The part-nationalised lender confirmed the news - broken by Sky's City Editor Mark Kleinman on Monday night - when it announced its third quarter results.
Its statutory profit before tax of £1.694bn for the nine months to September 30 reflected the additional PPI writedown and compared to a loss of £607m for the same period last year.
But the group, which is 33% owned by the taxpayer, recorded pre-tax losses of £440m in the quarter compared with a £151m loss in the same period last year - a result of PPI claims remaining higher than expected.
The total PPI provision of £8.02bn includes £1.7bn for administration costs alone.
PPI compensation is said to have helped boost consumer spendingLloyds said it received an average 11,000 complaints a week over the three month period though monthly complaint volumes were starting to fall.
The results were the first since the Treasury began the process of returning its stake in Lloyds to the private sector, selling a 6% chunk for £3.2bn to institutional investors last month.
Antonio Horta-Osorio, the bank's chief executive, said of the performance: "The third quarter was a significant one for the group.
"We returned the TSB brand to the high street, launched a revitalised Lloyds Bank, and I am pleased that the progress we have made enabled the UK government to begin the process of returning the Group to full private ownership and getting taxpayer's money back at a profit.
"These are key milestones for Lloyds Banking Group and UK banking," he said.
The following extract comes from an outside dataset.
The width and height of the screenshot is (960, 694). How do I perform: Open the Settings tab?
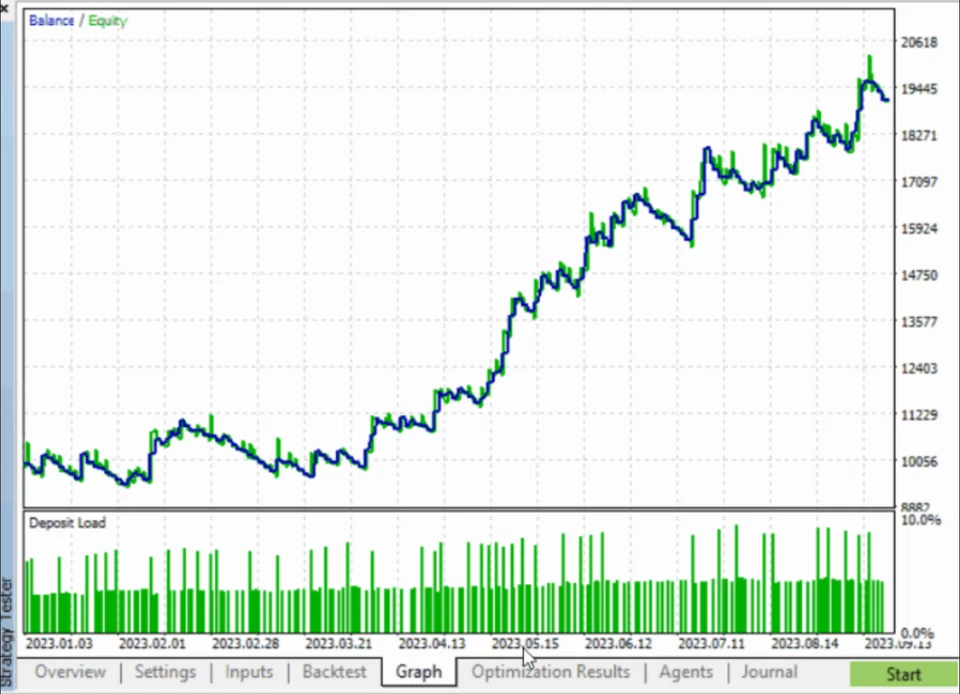click(x=164, y=672)
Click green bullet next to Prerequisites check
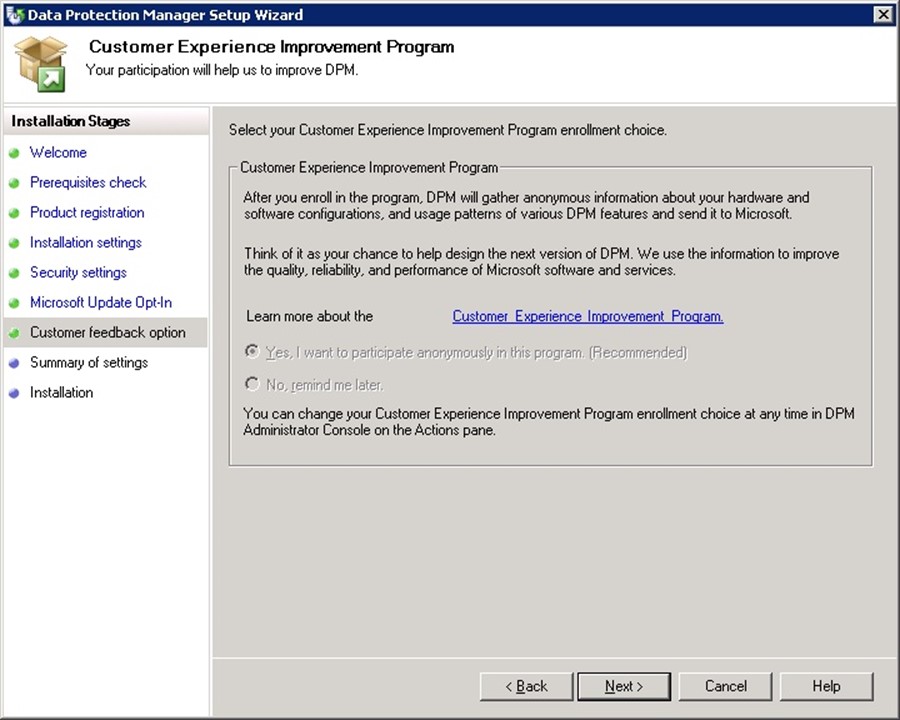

The continuing nature of the PPI scandal underlines how one of the banking sector's most profitable products in the years after 2000 has become a giant millstone around its neck.
The British Bankers' Association has been holding talks with the Financial Conduct Authority about the imposition of a time limit on PPI claims, although these discussions have so far been fruitless.
The rest of the major high street banks are likely to have to increase their own PPI provisions, with Barclays and Royal Bank of Scotland also reporting third-quarter results later this week.
In February, the Financial Times quoted one unnamed Lloyds shareholder as saying that it would review its investment in the bank if PPI costs continued to rise.
"If PPI costs rise further, then that could tip the balance in our decision on whether to hold or sell our shares in the company," they are reported to have said.
That sentiment has not held back the Lloyds share price despite the fact that its PPI bill has escalated further.
On Monday, the owner of Halifax saw its share price close at 79.62p, a near-doubling during the last 12 months.
As Sky News revealed at the weekend, Mr Horta-Osorio has a vested interest in seeing the shares remain above 73.6p until the second half of November. If they do, the performance over 30 consecutive trading days would crystallise a bonus that on paper is currently worth just under £2.5m.